One problem with much of the audiophile soundquality Research is that academic researchers could care less. Those without a dog in the race aren’t doing this work. We have research that suggests HD audio is audible over SD audio, and other research that suggests MP3’s can’t be distinguished from SD audio or HD Audio. Which is it? My read is that it’s all very nuanced. Most recordings are so poor that the audible differences that can exist are obscured by the technique. As such, MP3’s are I distinguishable from better formats in many cases. However, it isn’t true to say they are always the equal in all music. Music can and does contain information that is audibly reproduced in a superior manner by these better formats. Even with high sampling rate, we have a bunch of new research that suggests that the differences are audible and it has nothing to do with hearing ultrasonics. I’m aware of a new study in review that may change our view of the nyquist frequency and provides a scientific basis for the potential audibility of high sampling rate music. I found it because I found huge differences in an analysis or HD vs SD vs MP3 audio streams in the audible range from 10khz on up. Further investigation found these issues to be robust using different analysis and different means of manipulating the tracks (I.e. just examining the HD sources and down-converting them myself). I assumed the mistake was mine and sent the results to a digital signals expert who told me his work into nyquist theorem actually explains this and did his own investigation. A small team of digital experts eventually looked into it and walked away certain the results are real but explainable by existing research adopted in DSP for radar. Basically that you actually need 4 times (or more) the bandwidth digitally to fully reconstruct the audible bandwidth without any errors.

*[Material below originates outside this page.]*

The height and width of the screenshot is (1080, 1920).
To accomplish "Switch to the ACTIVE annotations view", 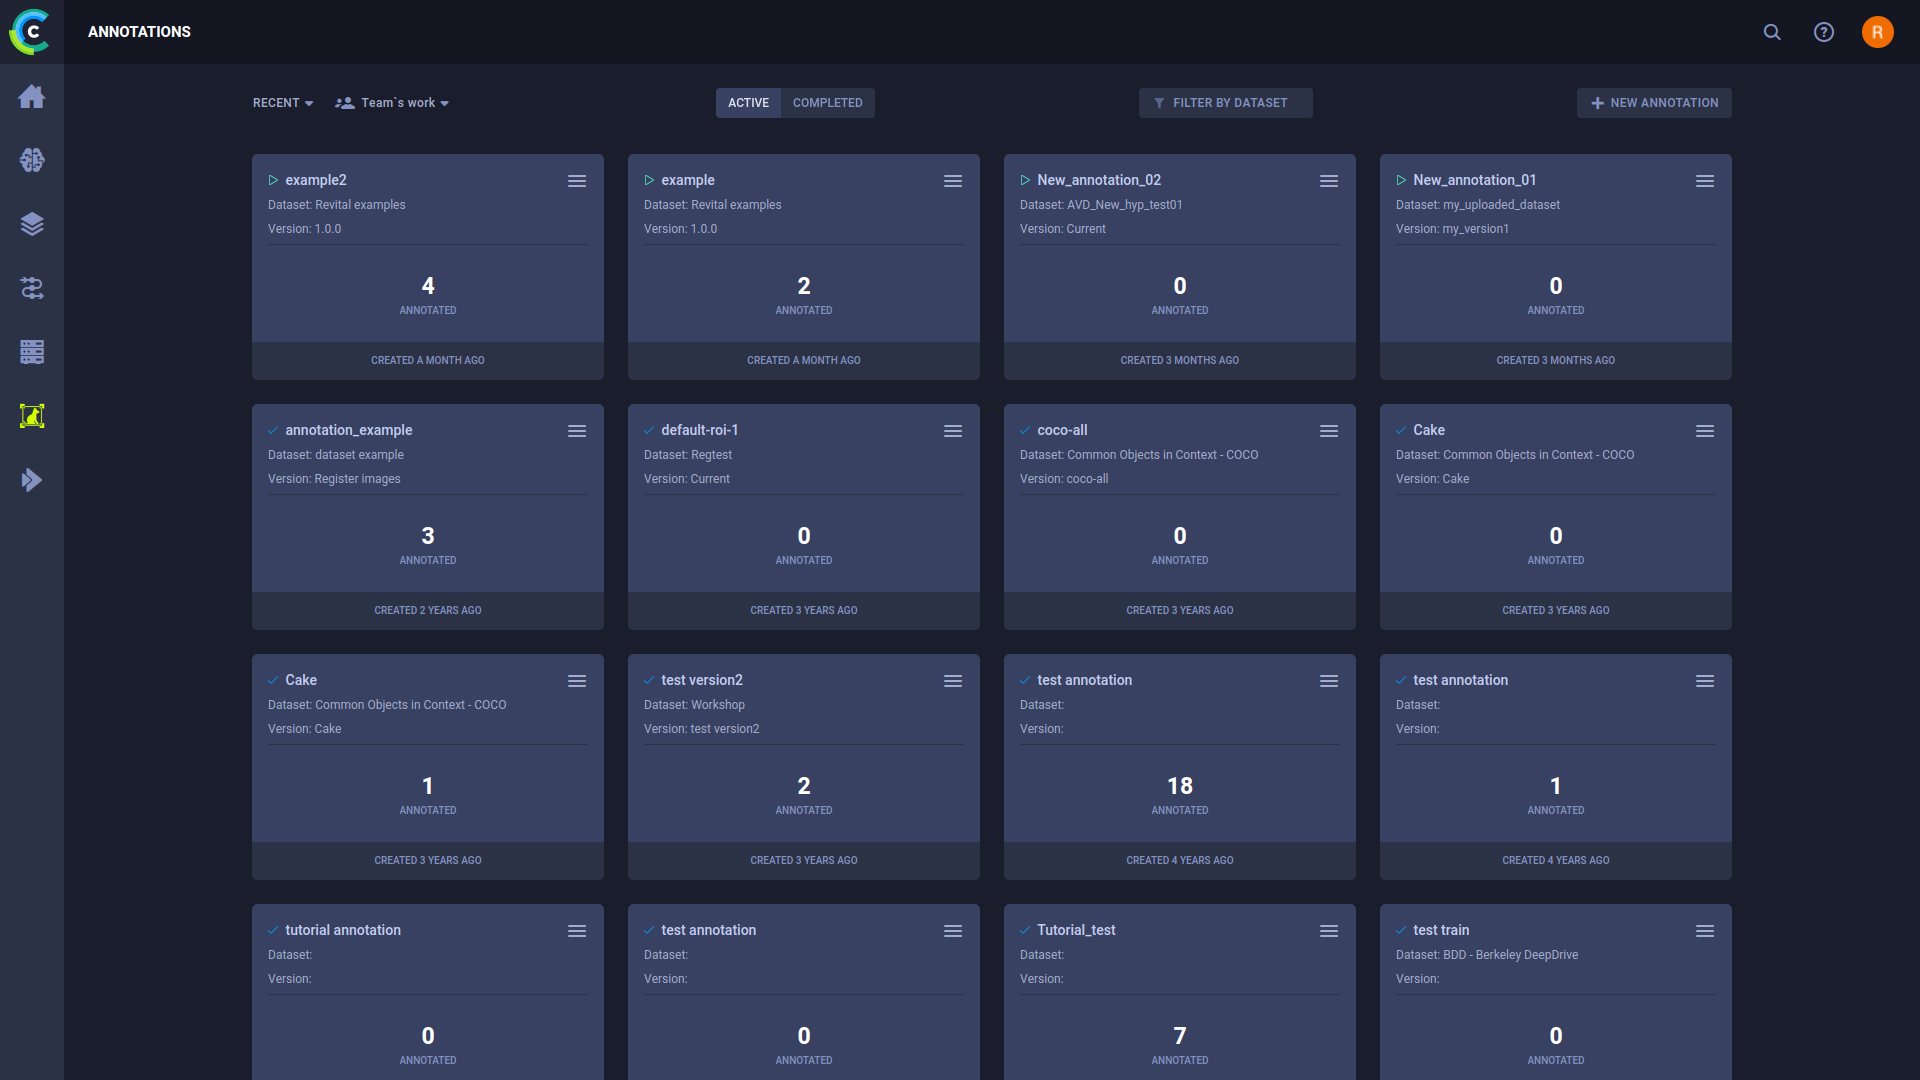I will point(748,103).
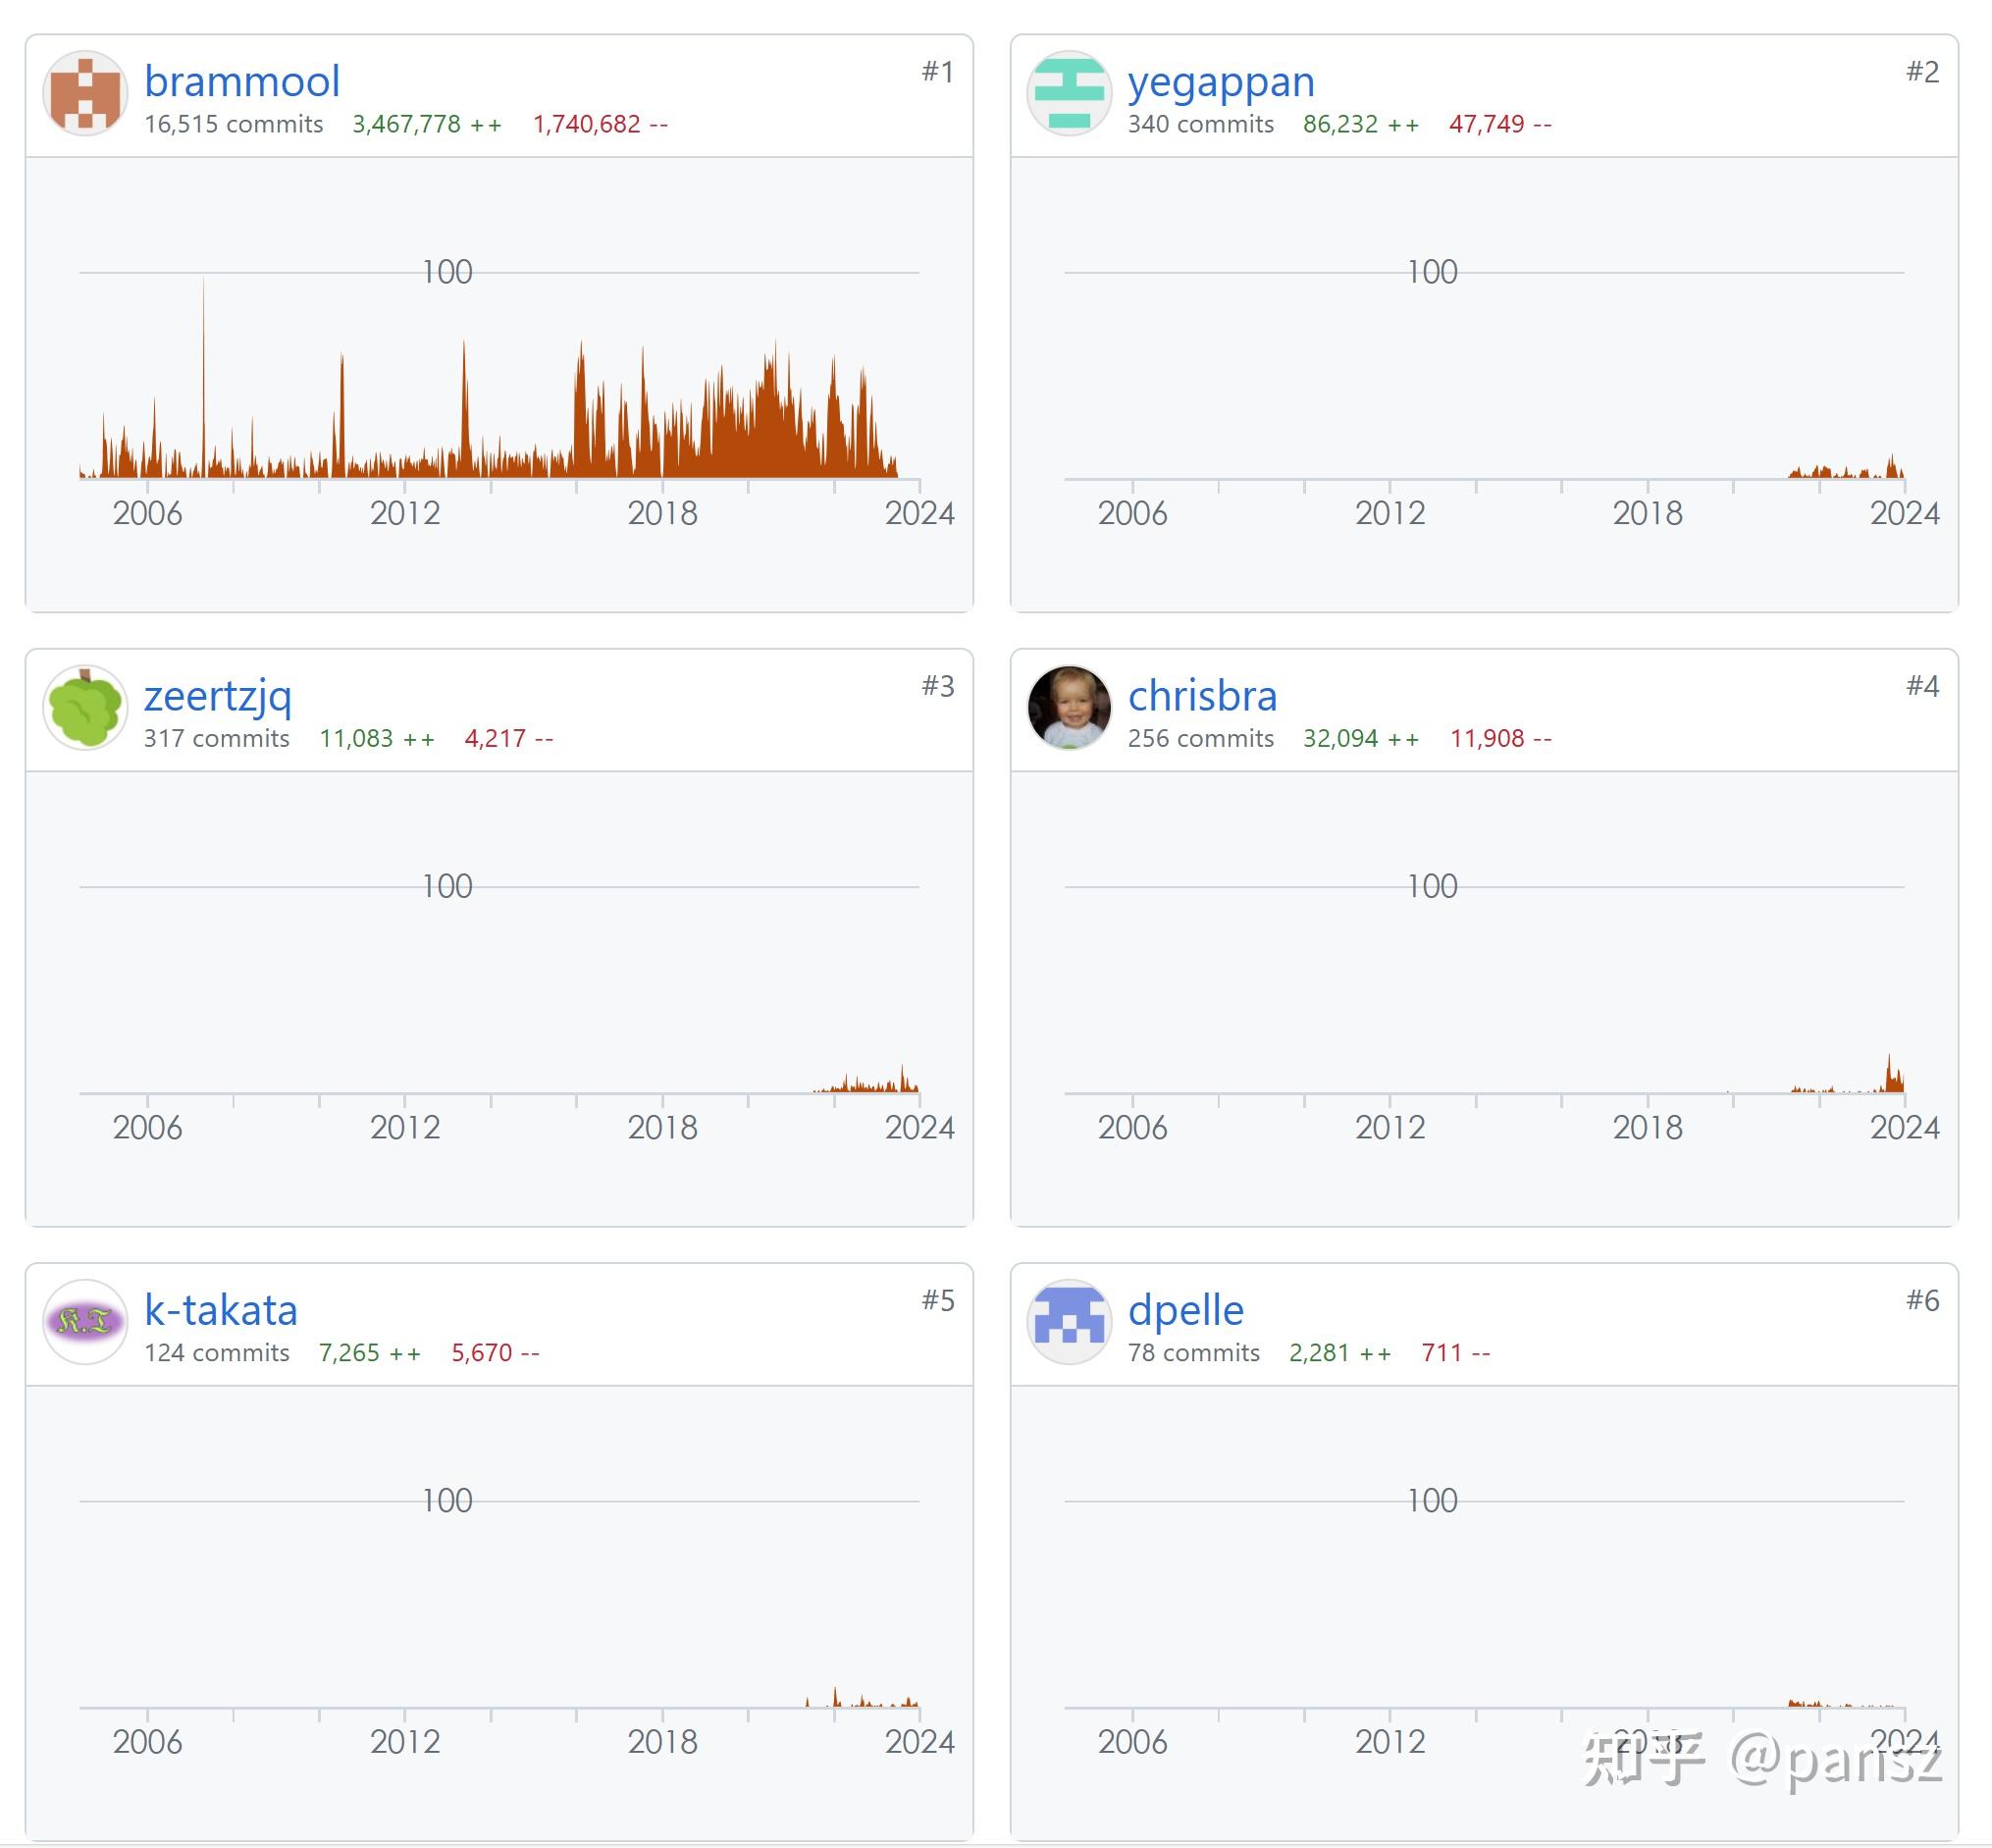1992x1848 pixels.
Task: Click yegappan's teal avatar icon
Action: (x=1069, y=94)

And that is all very interesting but it’s a purely mathematical analysis. No listening tests and that remains the gold standard for making sense of this. I could share these tracks with everyone and do blondes testing. It would prove nothing useful. You really need to do controlled listening tests under blind conditions using MUSHRA. Nobody with the technology and budget to do that cares. The most I got was an offer to help with the analysis if I’m willing to collect the data. The hardest and most expensive part.